Set down the full data below exactly as given, please.

───── Supplied records

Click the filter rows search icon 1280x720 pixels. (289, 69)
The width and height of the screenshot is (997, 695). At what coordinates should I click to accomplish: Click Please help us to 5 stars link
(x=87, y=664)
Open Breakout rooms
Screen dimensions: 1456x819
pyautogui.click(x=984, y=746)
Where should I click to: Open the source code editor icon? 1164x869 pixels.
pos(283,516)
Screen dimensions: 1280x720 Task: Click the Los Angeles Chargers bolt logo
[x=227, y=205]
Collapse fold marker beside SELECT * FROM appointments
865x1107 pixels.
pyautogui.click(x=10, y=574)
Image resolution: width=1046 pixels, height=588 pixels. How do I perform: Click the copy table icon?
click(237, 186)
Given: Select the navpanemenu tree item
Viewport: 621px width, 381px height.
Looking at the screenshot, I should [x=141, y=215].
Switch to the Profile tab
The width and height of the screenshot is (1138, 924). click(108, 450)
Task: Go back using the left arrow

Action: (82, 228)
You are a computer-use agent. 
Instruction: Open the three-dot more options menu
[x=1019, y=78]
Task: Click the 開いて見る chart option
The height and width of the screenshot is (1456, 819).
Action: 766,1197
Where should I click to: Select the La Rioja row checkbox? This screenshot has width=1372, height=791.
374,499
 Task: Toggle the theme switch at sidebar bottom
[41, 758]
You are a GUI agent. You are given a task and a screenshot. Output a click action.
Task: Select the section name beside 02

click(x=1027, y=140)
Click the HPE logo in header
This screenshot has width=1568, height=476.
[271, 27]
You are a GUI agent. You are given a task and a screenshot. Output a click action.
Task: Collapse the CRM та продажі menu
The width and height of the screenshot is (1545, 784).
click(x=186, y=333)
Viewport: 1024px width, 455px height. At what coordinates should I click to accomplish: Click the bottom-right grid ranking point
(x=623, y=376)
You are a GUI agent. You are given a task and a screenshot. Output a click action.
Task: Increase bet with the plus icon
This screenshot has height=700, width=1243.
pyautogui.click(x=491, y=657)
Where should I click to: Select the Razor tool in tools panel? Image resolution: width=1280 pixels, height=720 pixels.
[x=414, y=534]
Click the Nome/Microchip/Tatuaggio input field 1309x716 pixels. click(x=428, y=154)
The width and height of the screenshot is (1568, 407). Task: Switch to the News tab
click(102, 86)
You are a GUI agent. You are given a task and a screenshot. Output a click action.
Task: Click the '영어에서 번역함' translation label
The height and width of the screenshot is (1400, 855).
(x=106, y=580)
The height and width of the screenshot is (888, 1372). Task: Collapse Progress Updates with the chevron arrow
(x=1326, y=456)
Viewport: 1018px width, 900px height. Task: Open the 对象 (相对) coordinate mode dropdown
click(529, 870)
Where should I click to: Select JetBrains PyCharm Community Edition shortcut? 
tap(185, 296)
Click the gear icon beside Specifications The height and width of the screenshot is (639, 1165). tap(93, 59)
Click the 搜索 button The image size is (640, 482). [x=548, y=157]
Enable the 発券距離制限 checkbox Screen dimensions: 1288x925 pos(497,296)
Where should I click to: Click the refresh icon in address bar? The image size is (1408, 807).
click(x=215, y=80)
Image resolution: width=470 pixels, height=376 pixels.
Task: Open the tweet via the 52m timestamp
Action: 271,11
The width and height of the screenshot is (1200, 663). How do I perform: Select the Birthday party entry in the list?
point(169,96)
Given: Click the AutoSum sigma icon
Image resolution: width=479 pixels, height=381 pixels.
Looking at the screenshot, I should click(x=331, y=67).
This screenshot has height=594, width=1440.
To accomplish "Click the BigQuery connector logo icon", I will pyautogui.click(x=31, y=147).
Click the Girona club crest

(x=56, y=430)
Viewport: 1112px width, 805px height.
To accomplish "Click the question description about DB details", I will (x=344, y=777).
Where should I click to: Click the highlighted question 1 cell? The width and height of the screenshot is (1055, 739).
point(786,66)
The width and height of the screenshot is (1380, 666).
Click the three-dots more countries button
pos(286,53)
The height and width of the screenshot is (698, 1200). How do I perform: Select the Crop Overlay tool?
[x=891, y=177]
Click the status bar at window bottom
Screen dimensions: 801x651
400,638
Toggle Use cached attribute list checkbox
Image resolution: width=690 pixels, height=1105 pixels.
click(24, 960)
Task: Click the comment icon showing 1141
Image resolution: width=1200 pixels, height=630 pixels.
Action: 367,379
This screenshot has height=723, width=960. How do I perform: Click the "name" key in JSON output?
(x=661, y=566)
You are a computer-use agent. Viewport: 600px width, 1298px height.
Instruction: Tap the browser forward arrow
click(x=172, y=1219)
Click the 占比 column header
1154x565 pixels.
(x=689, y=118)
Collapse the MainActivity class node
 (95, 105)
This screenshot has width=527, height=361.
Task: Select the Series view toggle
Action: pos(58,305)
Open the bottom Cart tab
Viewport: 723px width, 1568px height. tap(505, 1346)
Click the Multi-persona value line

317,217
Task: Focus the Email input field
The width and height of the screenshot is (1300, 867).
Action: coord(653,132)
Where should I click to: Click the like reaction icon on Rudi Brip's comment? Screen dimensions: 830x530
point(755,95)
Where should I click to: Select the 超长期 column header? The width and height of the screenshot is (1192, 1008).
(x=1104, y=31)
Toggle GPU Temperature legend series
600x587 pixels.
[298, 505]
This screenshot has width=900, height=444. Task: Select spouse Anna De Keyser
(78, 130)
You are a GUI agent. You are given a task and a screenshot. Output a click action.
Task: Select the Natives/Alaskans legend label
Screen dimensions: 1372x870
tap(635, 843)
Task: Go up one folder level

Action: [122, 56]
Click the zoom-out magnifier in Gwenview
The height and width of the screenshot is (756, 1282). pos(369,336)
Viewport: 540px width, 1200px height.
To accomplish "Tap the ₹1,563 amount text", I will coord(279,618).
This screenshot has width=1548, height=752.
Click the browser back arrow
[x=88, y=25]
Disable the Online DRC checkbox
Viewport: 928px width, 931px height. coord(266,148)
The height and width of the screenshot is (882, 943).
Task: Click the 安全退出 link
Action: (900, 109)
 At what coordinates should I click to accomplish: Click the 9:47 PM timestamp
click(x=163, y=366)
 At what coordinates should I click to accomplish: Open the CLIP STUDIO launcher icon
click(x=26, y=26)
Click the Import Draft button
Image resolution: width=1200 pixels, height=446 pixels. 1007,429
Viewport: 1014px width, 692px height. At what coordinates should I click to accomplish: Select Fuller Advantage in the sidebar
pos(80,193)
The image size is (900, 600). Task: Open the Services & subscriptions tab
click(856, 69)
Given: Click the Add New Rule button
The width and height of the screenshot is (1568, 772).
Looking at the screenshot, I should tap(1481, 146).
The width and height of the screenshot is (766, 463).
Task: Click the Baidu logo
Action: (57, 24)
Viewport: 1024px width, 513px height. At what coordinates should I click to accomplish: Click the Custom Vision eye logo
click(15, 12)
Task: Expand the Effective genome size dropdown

──────────

=== Your response ===
Click the filter rows search icon 1280x720 pixels. (289, 69)
The width and height of the screenshot is (997, 695). At what coordinates should I click to accomplish: Click Please help us to 5 stars link
(x=87, y=664)
Open Breakout rooms
Screen dimensions: 1456x819
pyautogui.click(x=984, y=746)
Where should I click to: Open the source code editor icon? 1164x869 pixels.
pos(283,516)
Screen dimensions: 1280x720 Task: Click the Los Angeles Chargers bolt logo
[x=227, y=205]
Collapse fold marker beside SELECT * FROM appointments
865x1107 pixels.
pyautogui.click(x=10, y=574)
Image resolution: width=1046 pixels, height=588 pixels. How do I perform: Click the copy table icon?
click(237, 186)
Given: Select the navpanemenu tree item
Viewport: 621px width, 381px height.
Looking at the screenshot, I should [x=141, y=215].
Switch to the Profile tab
The width and height of the screenshot is (1138, 924). click(108, 450)
Task: Go back using the left arrow

Action: (82, 228)
You are a computer-use agent. 
Instruction: Open the three-dot more options menu
[x=1019, y=78]
Task: Click the 開いて見る chart option
The height and width of the screenshot is (1456, 819).
Action: 766,1197
Where should I click to: Select the La Rioja row checkbox? This screenshot has width=1372, height=791.
374,499
 Task: Toggle the theme switch at sidebar bottom
[41, 758]
You are a GUI agent. You are given a task and a screenshot. Output a click action.
Task: Select the section name beside 02

click(x=1027, y=140)
Click the HPE logo in header
This screenshot has width=1568, height=476.
[271, 27]
You are a GUI agent. You are given a task and a screenshot. Output a click action.
Task: Collapse the CRM та продажі menu
The width and height of the screenshot is (1545, 784).
click(x=186, y=333)
Viewport: 1024px width, 455px height. At what coordinates should I click to accomplish: Click the bottom-right grid ranking point
(x=623, y=376)
You are a GUI agent. You are given a task and a screenshot. Output a click action.
Task: Increase bet with the plus icon
This screenshot has height=700, width=1243.
pyautogui.click(x=491, y=657)
Where should I click to: Select the Razor tool in tools panel? Image resolution: width=1280 pixels, height=720 pixels.
[x=414, y=534]
Click the Nome/Microchip/Tatuaggio input field 1309x716 pixels. click(x=428, y=154)
The width and height of the screenshot is (1568, 407). Task: Switch to the News tab
click(102, 86)
You are a GUI agent. You are given a task and a screenshot. Output a click action.
Task: Click the '영어에서 번역함' translation label
The height and width of the screenshot is (1400, 855).
(x=106, y=580)
The height and width of the screenshot is (888, 1372). Task: Collapse Progress Updates with the chevron arrow
(x=1326, y=456)
Viewport: 1018px width, 900px height. Task: Open the 对象 (相对) coordinate mode dropdown
click(529, 870)
Where should I click to: Select JetBrains PyCharm Community Edition shortcut? 
tap(185, 296)
Click the gear icon beside Specifications The height and width of the screenshot is (639, 1165). tap(93, 59)
Click the 搜索 button The image size is (640, 482). [x=548, y=157]
Enable the 発券距離制限 checkbox Screen dimensions: 1288x925 pos(497,296)
Where should I click to: Click the refresh icon in address bar? The image size is (1408, 807).
click(x=215, y=80)
Image resolution: width=470 pixels, height=376 pixels.
Task: Open the tweet via the 52m timestamp
Action: 271,11
The width and height of the screenshot is (1200, 663). How do I perform: Select the Birthday party entry in the list?
point(169,96)
Given: Click the AutoSum sigma icon
Image resolution: width=479 pixels, height=381 pixels.
Looking at the screenshot, I should click(x=331, y=67).
This screenshot has height=594, width=1440.
To accomplish "Click the BigQuery connector logo icon", I will pyautogui.click(x=31, y=147).
Click the Girona club crest

(x=56, y=430)
Viewport: 1112px width, 805px height.
To accomplish "Click the question description about DB details", I will (x=344, y=777).
Where should I click to: Click the highlighted question 1 cell? The width and height of the screenshot is (1055, 739).
point(786,66)
The width and height of the screenshot is (1380, 666).
Click the three-dots more countries button
pos(286,53)
The height and width of the screenshot is (698, 1200). How do I perform: Select the Crop Overlay tool?
[x=891, y=177]
Click the status bar at window bottom
Screen dimensions: 801x651
400,638
Toggle Use cached attribute list checkbox
Image resolution: width=690 pixels, height=1105 pixels.
click(24, 960)
Task: Click the comment icon showing 1141
Image resolution: width=1200 pixels, height=630 pixels.
Action: 367,379
This screenshot has height=723, width=960. How do I perform: Click the "name" key in JSON output?
(x=661, y=566)
You are a computer-use agent. Viewport: 600px width, 1298px height.
Instruction: Tap the browser forward arrow
click(x=172, y=1219)
Click the 占比 column header
1154x565 pixels.
(x=689, y=118)
Collapse the MainActivity class node
 (95, 105)
This screenshot has width=527, height=361.
Task: Select the Series view toggle
Action: pos(58,305)
Open the bottom Cart tab
Viewport: 723px width, 1568px height. tap(505, 1346)
Click the Multi-persona value line

317,217
Task: Focus the Email input field
The width and height of the screenshot is (1300, 867).
Action: coord(653,132)
Where should I click to: Click the like reaction icon on Rudi Brip's comment? Screen dimensions: 830x530
point(755,95)
Where should I click to: Select the 超长期 column header? The width and height of the screenshot is (1192, 1008).
(x=1104, y=31)
Toggle GPU Temperature legend series
600x587 pixels.
[298, 505]
This screenshot has width=900, height=444. Task: Select spouse Anna De Keyser
(78, 130)
You are a GUI agent. You are given a task and a screenshot. Output a click action.
Task: Select the Natives/Alaskans legend label
Screen dimensions: 1372x870
tap(635, 843)
Task: Go up one folder level

Action: [122, 56]
Click the zoom-out magnifier in Gwenview
The height and width of the screenshot is (756, 1282). pos(369,336)
Viewport: 540px width, 1200px height.
To accomplish "Tap the ₹1,563 amount text", I will coord(279,618).
This screenshot has width=1548, height=752.
Click the browser back arrow
[x=88, y=25]
Disable the Online DRC checkbox
Viewport: 928px width, 931px height. coord(266,148)
The height and width of the screenshot is (882, 943).
Task: Click the 安全退出 link
Action: (900, 109)
 At what coordinates should I click to accomplish: Click the 9:47 PM timestamp
click(x=163, y=366)
 At what coordinates should I click to accomplish: Open the CLIP STUDIO launcher icon
click(x=26, y=26)
Click the Import Draft button
Image resolution: width=1200 pixels, height=446 pixels. 1007,429
Viewport: 1014px width, 692px height. At what coordinates should I click to accomplish: Select Fuller Advantage in the sidebar
pos(80,193)
The image size is (900, 600). Task: Open the Services & subscriptions tab
click(856, 69)
Given: Click the Add New Rule button
The width and height of the screenshot is (1568, 772).
Looking at the screenshot, I should tap(1481, 146).
The width and height of the screenshot is (766, 463).
Task: Click the Baidu logo
Action: (57, 24)
Viewport: 1024px width, 513px height. At what coordinates should I click to accomplish: Click the Custom Vision eye logo
click(15, 12)
Task: Expand the Effective genome size dropdown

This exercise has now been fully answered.